Long-running queries can be thought as follows:

* A single lengthy SQL statement, e.g. SELECT for reporting/analytics, COPY for data loading, and UPDATE/DELETE for batch processing, should only require small number of catalog entries during their query analysis/planning. They won't suffer from cache eviction during query execution.

* Do not have to evict cache entries while executing a long-running stored procedure, because its constituent SQL statements may access the same tables. If the stored procedure accesses so many tables that you are worried about the catcache memory overuse, then catalog_cache_max_size can be used. Another natural idea would be to update the cache clock when SPI executes each SQL statement.

(8) patch 0003
+ uint64 base_size;
+ uint64 base_size = MemoryContextGetConsumption(CacheMemoryContext);

This may also as well be Size, not uint64.

(9) patch 0003
@@ -1940,7 +2208,7 @@ CatCacheFreeKeys(TupleDesc tupdesc, int nkeys, int *attnos, Datum *keys)
* Helper routine that copies the keys in the srckeys array into the dstkeys
* one, guaranteeing that the datums are fully allocated in the current memory
- * context.
+ * context. Returns allocated memory size.
static void
CatCacheCopyKeys(TupleDesc tupdesc, int nkeys, int *attnos,
@@ -1976,7 +2244,6 @@ CatCacheCopyKeys(TupleDesc tupdesc, int nkeys, int *attnos,

This change seem to be no longer necessary thanks to the memory accounting.

(10) patch 0004
How about separating this in another thread, so that the rest of the patch set becomes easier to review and commit?

Regarding the design, I'm inclined to avoid each backend writing the file. To simplify the code, I think we can take advantage of the fortunate situation -- the number of backends and catcaches are fixed at server startup. My rough sketch is:

* Allocate an array of statistics entries in shared memory, whose element is (pid or backend id, catcache id or name, hits, misses, ...).
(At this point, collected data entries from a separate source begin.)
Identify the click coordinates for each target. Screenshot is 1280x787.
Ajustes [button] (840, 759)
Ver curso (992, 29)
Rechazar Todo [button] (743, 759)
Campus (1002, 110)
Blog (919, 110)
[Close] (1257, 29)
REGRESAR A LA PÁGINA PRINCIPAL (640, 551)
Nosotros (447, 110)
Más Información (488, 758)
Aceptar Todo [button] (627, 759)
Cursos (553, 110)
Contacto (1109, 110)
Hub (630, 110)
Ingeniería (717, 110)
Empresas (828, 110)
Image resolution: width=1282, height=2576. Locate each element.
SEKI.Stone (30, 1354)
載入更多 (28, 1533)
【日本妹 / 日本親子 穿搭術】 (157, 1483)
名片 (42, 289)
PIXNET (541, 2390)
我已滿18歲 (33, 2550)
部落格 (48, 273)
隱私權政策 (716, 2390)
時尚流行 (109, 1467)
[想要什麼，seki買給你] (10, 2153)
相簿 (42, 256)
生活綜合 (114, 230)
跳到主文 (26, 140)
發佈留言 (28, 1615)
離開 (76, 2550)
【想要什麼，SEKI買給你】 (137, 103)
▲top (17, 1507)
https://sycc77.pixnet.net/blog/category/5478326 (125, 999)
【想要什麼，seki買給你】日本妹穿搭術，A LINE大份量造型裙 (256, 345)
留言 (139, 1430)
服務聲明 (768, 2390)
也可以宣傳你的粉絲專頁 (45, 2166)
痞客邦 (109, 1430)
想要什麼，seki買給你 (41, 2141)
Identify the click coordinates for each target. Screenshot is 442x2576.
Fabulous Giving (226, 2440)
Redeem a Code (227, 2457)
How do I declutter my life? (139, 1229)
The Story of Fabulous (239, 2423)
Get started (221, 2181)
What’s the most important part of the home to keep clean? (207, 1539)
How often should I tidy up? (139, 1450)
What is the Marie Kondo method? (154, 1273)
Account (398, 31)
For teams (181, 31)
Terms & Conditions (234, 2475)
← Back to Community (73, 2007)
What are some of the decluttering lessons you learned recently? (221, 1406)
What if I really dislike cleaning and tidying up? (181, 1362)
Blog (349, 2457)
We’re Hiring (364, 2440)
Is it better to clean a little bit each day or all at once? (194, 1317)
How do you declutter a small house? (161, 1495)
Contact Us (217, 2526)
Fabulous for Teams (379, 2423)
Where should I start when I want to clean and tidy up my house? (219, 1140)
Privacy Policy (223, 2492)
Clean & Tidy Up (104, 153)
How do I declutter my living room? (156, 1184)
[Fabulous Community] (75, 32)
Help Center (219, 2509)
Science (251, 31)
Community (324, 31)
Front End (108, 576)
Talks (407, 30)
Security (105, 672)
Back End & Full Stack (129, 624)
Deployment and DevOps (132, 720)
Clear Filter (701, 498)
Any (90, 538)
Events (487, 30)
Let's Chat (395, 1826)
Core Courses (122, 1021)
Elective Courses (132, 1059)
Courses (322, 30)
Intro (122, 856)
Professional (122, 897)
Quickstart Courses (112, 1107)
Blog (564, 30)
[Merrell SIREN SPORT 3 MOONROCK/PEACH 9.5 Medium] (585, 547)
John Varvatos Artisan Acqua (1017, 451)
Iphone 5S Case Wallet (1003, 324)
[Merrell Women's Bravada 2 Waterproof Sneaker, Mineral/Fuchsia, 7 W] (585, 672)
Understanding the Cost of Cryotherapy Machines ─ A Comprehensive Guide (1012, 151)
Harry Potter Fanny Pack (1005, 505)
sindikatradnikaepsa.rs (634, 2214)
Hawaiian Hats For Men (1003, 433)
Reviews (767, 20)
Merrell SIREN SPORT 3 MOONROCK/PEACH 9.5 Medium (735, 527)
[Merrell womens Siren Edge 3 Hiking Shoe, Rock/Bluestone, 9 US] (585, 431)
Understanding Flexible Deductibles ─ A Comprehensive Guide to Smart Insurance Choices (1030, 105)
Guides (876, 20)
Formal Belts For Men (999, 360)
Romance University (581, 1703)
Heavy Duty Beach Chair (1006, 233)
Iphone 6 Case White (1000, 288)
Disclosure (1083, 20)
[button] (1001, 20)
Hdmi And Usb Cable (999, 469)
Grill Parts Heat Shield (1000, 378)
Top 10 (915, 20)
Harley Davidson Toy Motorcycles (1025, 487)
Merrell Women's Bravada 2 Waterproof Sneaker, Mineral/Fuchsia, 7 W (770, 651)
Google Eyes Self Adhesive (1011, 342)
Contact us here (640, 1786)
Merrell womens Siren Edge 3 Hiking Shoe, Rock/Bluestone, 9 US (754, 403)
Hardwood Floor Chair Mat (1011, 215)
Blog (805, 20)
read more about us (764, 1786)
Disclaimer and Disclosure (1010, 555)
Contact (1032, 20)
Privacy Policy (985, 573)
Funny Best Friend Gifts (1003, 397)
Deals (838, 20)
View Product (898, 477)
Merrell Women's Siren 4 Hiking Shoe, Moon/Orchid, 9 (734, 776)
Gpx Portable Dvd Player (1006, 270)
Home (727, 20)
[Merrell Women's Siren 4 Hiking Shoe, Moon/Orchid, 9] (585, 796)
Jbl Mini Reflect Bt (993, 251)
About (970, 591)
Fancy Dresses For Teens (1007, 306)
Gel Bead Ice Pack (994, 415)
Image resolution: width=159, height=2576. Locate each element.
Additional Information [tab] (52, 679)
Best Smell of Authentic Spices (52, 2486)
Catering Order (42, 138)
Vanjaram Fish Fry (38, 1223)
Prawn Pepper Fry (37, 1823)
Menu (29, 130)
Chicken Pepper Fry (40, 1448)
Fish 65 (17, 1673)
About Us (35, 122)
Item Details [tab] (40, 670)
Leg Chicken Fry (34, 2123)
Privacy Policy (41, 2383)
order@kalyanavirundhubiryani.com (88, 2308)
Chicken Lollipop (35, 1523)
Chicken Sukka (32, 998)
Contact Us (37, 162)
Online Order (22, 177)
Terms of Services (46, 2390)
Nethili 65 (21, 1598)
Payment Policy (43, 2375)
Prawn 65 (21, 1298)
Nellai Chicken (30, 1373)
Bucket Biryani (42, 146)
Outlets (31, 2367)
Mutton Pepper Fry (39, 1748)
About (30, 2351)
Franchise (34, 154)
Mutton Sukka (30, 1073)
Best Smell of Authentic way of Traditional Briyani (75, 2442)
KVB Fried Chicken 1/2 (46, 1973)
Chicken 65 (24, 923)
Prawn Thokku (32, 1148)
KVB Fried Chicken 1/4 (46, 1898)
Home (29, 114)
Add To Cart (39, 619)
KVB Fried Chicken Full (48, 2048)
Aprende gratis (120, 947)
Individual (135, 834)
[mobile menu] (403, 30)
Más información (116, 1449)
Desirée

The number of array elements is MaxBackends * number of catcaches (some dozens).

* Each backend updates its own entry in the shared memory during query execution.

* Stats collector periodically scans the array and write it to the stats file.

(11) patch 0005
+dlist_head cc_lru_list = {0};
+Size global_size = 0;

It is better to put these in CatCacheHeader. That way, backends that do not access the catcache (archiver, stats collector, etc.) do not have to waste memory for these global variables.

(12) patch 0005
+ else if (catalog_cache_max_size > 0 &&
+ global_size > catalog_cache_max_size * 1024)

On the second line, catalog_cache_max_size should be cast to Size to avoid overflow.

(13) patch 0005
+ gettext_noop("Sets the maximum size of catcache in kilobytes."),

catcache -> catalog cache

(14) patch 0005
+ CatCache *owner; /* owner catcache */

CatCTup already has my_cache member.

(15) patch 0005
if (nremoved > 0)
elog(DEBUG1, "pruning catalog cache id=%d for %s: removed %d / %d",
cp->id, cp->cc_relname, nremoved, nelems_before);

In prune-by-size case, this elog doesn't very meaningful data. How about dividing this function into two, one is for prune-by-age and another for prune-by-size? I supppose that would make the functions easier to understand.